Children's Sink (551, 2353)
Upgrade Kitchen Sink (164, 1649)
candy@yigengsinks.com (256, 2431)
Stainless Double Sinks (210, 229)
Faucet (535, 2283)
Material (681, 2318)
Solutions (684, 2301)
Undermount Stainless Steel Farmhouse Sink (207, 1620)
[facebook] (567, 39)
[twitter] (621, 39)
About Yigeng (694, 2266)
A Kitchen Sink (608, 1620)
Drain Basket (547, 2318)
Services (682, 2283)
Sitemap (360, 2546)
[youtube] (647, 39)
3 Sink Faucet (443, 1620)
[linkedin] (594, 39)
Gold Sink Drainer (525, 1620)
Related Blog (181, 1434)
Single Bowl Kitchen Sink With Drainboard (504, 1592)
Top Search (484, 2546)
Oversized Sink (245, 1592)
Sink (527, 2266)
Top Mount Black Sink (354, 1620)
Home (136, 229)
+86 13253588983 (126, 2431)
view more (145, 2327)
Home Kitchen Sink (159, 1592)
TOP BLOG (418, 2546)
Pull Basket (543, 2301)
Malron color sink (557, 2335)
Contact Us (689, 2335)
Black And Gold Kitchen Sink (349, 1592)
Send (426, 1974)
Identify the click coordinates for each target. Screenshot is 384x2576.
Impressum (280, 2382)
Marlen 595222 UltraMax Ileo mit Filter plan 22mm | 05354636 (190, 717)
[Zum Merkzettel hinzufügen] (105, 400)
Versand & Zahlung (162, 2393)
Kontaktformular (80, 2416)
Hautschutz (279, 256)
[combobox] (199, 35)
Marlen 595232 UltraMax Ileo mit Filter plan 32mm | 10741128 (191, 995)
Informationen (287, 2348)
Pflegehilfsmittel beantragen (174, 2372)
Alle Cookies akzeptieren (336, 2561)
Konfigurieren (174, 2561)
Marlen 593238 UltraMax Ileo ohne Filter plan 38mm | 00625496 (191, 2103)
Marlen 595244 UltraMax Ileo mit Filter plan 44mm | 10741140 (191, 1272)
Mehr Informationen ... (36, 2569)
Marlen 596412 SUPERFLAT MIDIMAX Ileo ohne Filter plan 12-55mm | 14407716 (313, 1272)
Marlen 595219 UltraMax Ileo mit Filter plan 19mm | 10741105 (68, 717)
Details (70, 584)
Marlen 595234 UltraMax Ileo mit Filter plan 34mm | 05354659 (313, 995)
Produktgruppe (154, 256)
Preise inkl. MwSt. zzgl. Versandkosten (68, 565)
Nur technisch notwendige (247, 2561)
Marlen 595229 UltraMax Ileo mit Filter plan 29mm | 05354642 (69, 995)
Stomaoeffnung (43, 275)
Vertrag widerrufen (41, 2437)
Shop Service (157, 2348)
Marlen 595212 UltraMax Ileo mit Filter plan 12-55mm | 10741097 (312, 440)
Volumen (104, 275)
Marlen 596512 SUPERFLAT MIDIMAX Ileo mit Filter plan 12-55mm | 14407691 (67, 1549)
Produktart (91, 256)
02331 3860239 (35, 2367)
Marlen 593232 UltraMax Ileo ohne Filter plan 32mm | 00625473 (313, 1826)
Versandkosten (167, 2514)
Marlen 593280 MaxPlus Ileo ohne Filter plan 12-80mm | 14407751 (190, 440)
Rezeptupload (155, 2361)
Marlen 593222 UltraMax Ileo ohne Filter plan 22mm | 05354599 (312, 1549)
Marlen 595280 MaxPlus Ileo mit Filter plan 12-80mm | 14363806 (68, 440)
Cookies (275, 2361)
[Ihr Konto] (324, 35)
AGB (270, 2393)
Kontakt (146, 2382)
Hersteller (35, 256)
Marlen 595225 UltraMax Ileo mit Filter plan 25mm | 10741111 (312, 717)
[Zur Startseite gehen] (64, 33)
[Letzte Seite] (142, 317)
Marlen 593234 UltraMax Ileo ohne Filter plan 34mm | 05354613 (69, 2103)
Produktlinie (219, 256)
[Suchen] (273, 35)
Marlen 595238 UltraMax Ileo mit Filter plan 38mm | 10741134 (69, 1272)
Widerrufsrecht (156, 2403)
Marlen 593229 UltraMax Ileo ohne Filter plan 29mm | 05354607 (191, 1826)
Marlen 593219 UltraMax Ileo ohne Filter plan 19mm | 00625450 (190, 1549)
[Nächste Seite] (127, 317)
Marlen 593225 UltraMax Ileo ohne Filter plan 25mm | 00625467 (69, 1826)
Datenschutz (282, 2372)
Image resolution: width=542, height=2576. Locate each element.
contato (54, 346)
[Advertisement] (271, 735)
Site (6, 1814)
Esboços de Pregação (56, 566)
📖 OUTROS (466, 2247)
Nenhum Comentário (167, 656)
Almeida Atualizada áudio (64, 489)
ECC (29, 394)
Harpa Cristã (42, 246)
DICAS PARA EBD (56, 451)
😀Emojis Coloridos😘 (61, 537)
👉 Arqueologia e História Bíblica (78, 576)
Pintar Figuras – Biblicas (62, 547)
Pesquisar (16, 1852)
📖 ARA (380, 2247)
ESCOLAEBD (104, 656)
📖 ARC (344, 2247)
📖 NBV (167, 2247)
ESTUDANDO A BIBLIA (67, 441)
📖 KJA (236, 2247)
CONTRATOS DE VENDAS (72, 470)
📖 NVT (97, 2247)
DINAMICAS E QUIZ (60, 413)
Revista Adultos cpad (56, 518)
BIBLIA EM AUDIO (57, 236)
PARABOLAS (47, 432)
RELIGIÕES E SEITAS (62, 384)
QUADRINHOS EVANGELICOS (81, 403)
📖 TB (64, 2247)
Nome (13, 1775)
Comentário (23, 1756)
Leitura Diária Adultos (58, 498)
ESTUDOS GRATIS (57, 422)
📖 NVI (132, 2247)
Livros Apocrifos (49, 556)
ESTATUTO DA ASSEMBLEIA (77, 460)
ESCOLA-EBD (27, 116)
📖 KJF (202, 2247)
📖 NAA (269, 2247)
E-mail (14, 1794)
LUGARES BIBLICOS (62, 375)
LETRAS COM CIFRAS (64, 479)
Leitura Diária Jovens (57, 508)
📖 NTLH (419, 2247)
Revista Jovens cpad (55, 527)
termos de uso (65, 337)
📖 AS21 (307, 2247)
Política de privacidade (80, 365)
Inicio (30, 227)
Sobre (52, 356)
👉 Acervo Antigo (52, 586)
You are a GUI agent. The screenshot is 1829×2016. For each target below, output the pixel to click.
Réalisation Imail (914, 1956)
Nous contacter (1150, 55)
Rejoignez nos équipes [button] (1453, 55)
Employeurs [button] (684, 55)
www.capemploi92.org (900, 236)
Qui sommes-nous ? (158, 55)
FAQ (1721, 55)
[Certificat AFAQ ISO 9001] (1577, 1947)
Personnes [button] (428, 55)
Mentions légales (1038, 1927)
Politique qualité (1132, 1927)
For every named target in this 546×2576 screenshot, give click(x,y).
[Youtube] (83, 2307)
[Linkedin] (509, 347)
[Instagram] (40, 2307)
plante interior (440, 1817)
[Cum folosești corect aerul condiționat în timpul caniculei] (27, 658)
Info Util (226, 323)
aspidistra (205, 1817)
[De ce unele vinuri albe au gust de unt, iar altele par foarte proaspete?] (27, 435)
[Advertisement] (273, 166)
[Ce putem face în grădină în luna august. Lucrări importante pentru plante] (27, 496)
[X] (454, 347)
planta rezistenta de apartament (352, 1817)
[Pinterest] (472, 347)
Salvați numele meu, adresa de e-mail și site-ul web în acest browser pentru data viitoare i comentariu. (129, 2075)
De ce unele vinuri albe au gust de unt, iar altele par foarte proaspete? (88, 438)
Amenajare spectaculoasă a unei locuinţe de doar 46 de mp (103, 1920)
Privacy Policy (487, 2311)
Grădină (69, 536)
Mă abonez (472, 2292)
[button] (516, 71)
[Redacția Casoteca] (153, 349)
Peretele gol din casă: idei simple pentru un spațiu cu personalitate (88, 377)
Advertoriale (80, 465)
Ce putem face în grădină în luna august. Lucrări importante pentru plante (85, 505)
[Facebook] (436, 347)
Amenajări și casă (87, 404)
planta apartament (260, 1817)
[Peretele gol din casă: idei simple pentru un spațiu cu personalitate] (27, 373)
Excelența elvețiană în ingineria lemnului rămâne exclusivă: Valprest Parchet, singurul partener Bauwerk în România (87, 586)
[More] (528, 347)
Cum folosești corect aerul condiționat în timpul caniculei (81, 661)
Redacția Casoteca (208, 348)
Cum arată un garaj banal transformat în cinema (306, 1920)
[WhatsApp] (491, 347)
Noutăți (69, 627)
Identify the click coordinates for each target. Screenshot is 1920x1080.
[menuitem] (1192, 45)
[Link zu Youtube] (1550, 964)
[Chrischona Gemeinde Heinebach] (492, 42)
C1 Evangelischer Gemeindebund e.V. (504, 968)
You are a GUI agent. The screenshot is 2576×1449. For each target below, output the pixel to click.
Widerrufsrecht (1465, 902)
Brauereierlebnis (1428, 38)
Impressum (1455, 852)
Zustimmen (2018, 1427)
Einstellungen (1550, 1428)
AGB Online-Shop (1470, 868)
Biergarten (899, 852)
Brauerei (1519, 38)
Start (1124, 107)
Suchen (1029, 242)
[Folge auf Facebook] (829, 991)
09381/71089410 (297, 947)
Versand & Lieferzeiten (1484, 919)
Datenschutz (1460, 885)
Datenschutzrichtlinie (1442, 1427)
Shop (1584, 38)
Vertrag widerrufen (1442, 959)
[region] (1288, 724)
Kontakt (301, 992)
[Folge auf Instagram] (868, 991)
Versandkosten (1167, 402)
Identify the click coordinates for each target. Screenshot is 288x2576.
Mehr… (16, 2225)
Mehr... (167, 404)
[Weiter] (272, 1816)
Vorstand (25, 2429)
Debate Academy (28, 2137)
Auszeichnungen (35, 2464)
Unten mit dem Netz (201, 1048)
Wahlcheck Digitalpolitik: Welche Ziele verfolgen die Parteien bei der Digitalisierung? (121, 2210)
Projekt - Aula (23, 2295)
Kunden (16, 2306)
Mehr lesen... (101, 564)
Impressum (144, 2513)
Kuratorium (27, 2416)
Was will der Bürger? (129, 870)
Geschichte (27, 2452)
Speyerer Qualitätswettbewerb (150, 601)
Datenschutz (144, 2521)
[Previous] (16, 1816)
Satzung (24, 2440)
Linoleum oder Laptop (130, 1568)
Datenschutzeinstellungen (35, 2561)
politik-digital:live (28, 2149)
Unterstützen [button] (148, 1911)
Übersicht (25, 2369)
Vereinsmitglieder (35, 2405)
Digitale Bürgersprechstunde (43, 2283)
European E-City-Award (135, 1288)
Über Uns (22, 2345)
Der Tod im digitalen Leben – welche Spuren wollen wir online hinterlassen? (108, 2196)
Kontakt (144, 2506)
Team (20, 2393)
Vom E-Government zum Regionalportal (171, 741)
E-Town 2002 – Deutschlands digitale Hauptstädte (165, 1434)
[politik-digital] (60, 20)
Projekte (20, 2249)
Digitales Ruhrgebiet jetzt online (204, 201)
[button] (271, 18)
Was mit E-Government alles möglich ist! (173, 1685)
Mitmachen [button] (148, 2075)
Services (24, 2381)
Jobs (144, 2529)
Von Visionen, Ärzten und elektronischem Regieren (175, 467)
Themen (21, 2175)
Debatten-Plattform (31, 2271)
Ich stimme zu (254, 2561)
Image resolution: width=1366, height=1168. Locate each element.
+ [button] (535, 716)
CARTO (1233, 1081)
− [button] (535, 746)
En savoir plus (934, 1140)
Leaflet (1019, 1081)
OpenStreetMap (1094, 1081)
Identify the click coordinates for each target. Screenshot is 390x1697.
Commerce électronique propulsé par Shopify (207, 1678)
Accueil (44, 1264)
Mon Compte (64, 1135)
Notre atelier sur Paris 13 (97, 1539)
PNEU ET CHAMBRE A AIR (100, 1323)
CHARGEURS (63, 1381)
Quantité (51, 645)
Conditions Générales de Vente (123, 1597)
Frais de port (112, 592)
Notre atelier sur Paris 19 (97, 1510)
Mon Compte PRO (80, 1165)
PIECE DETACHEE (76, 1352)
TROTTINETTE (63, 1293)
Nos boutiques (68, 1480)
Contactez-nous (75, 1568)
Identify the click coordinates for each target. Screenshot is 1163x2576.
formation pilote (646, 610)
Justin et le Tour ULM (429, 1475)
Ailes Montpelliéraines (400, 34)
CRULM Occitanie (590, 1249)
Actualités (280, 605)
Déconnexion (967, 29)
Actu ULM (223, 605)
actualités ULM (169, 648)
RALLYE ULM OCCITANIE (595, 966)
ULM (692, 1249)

**What you are asked to do**
Could you restate word for word the lines above from the one containing "ESTATUTO DA ASSEMBLEIA (77, 460)" through the one containing "[Certificat AFAQ ISO 9001] (1577, 1947)", both included, and nothing else?

**Finished task**
ESTATUTO DA ASSEMBLEIA (77, 460)
ESCOLA-EBD (27, 116)
📖 KJF (202, 2247)
📖 NAA (269, 2247)
E-mail (14, 1794)
LUGARES BIBLICOS (62, 375)
LETRAS COM CIFRAS (64, 479)
Leitura Diária Jovens (57, 508)
📖 NTLH (419, 2247)
Revista Jovens cpad (55, 527)
termos de uso (65, 337)
📖 AS21 (307, 2247)
Política de privacidade (80, 365)
Inicio (30, 227)
Sobre (52, 356)
👉 Acervo Antigo (52, 586)
You are a GUI agent. The screenshot is 1829×2016. For each target below, output the pixel to click.
Réalisation Imail (914, 1956)
Nous contacter (1150, 55)
Rejoignez nos équipes [button] (1453, 55)
Employeurs [button] (684, 55)
www.capemploi92.org (900, 236)
Qui sommes-nous ? (158, 55)
FAQ (1721, 55)
[Certificat AFAQ ISO 9001] (1577, 1947)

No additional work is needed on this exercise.